Los trastornos genéticos ligados a Y incluyen 46, XX trastorno testicular del desarrollo sexual, 47, desarrollo XYY, 48, síndrome XXYY e infertilidad del cromosoma Y, según lo informado por la Biblioteca Nacional de Medicina de los Estados Unidos. El cromosoma Y es uno de los dos cromosomas sexuales que están presentes en los humanos, y el cromosoma Y está presente en los hombres. Los hombres tendrán un cromosoma X y un cromosoma Y, mientras que las mujeres tendrán dos cromosomas X.
El trastorno testicular 46, XX del desarrollo sexual ocurre cuando uno de los cromosomas X tiene un gen Y, región SRY determinante del sexo. Como resultado, el feto se desarrollará como un hombre a pesar del hecho de que no tiene un cromosoma Y.

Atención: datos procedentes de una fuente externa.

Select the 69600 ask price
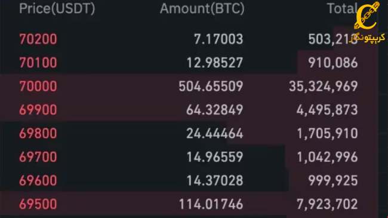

El síndrome 47, XYY ocurre cuando los hombres tienen un cromosoma X y dos cromosomas Y. Este síndrome normalmente se asocia con hombres que tienen una estatura alta y problemas de aprendizaje.
El síndrome 48, XXYY ocurre cuando los hombres tienen dos cromosomas X y dos cromosomas Y. En estas situaciones, el material genético adicional evita que los machos desarrollen testículos funcionales. Los niveles de testosterona también se reducirán.
La infertilidad del cromosoma Y ocurre cuando se elimina el material genético del cromosoma Y. Esto hace que el individuo afectado se vuelva infértil, ya que la eliminación del gen afectará la capacidad del individuo para producir las proteínas necesarias para la producción de esperma.